Below the tier-one players, each 45-man roster will have three “cornerstone” tier-two players who will be well remunerated, though it is unclear by how much, followed by tier-three and tier-four players. XFL players will also be given opportunities to move to the NFL and, as such, they will sign one-year deals to allow easy freedom of movement.
“Once the season expires, they have an opportunity to move to the NFL and we would welcome that,” Luck said. “We realise that the NFL has been – and will remain for a long, long time – the gold standard. A player who has that opportunity should be able to take advantage of that. I expect there will be significant turnover but we’ll have to see how that plays out.”
Players will all be given healthcare benefits and will be tested for performance-enhancing drugs and potentially recreational drugs as well. All players will be employed by the XFL, which will operate in a single-entity structure like the Alliance, and there will be no players’ union, at least initially.
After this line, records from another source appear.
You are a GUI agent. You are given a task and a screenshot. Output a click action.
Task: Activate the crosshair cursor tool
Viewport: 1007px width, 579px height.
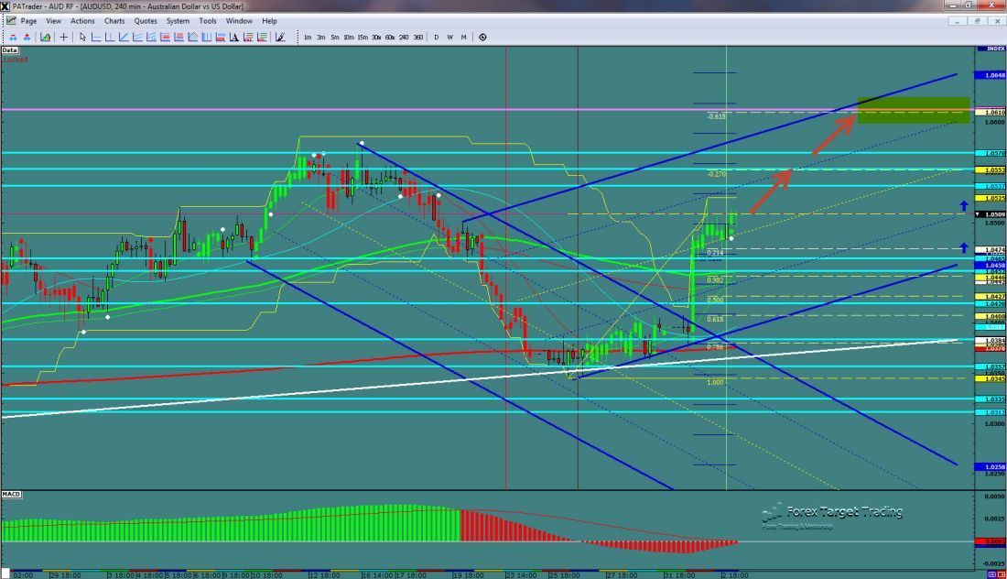[63, 38]
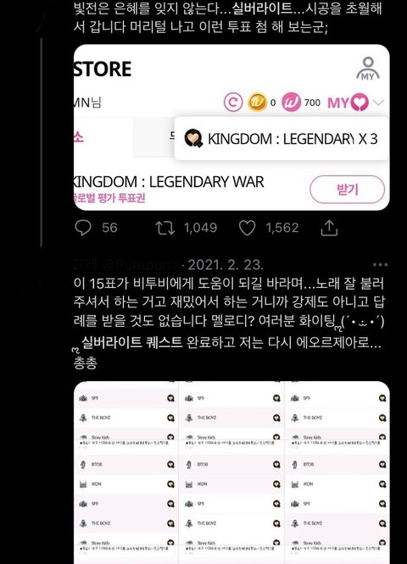Open the right vote screenshot thumbnail
407x564 pixels.
[x=337, y=473]
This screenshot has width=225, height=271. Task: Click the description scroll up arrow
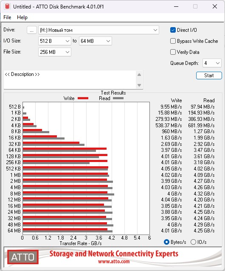(139, 75)
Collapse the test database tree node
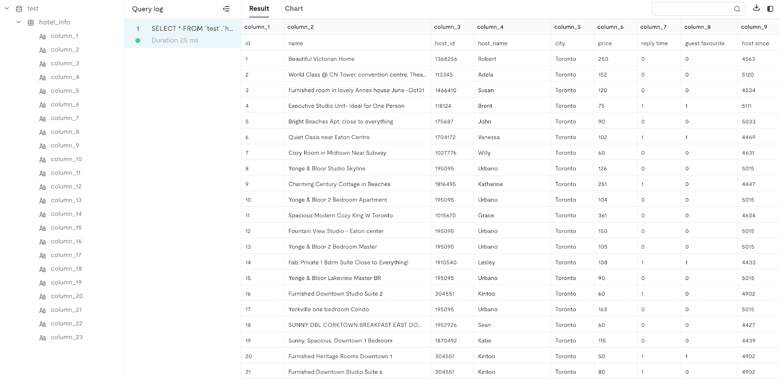780x379 pixels. 7,8
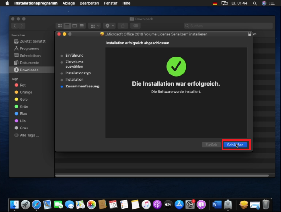Click the disabled Zurück button
The image size is (281, 212).
coord(211,145)
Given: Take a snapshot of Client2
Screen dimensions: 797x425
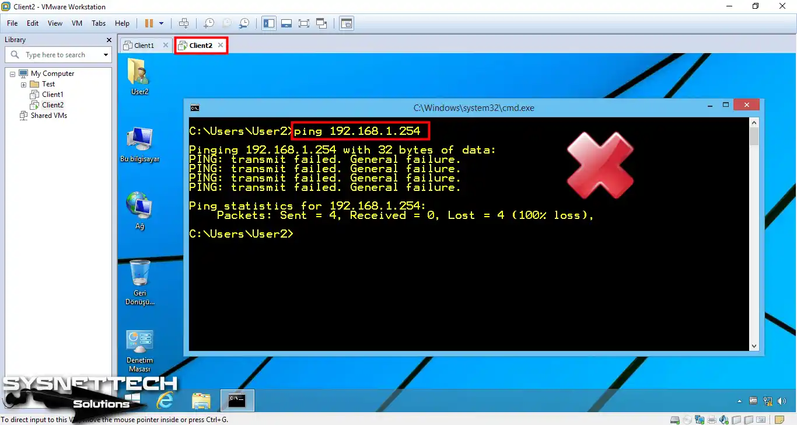Looking at the screenshot, I should point(208,23).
Luck said that the XFL will be gimmick-free – and avoid any WWE cross-promotion – in order to appeal to American football fans looking for a fix in the NFL off-season. “We are really very focused on the 40-some million passionate, die-hard football fans that exist in this country, among a group of 95 million or so that call the NFL their thing,” Luck said.
“Most of those passionate fans are in the big markets, they are season-ticket holders for the Giants, the Jets or the Texans, or the Chargers or the Rams. And they have told us through research that they want more football and are willing to consume more football, whether it’s live in-stadium or at home. We really need to get the football right as that passionate group of fans really does understand the game.”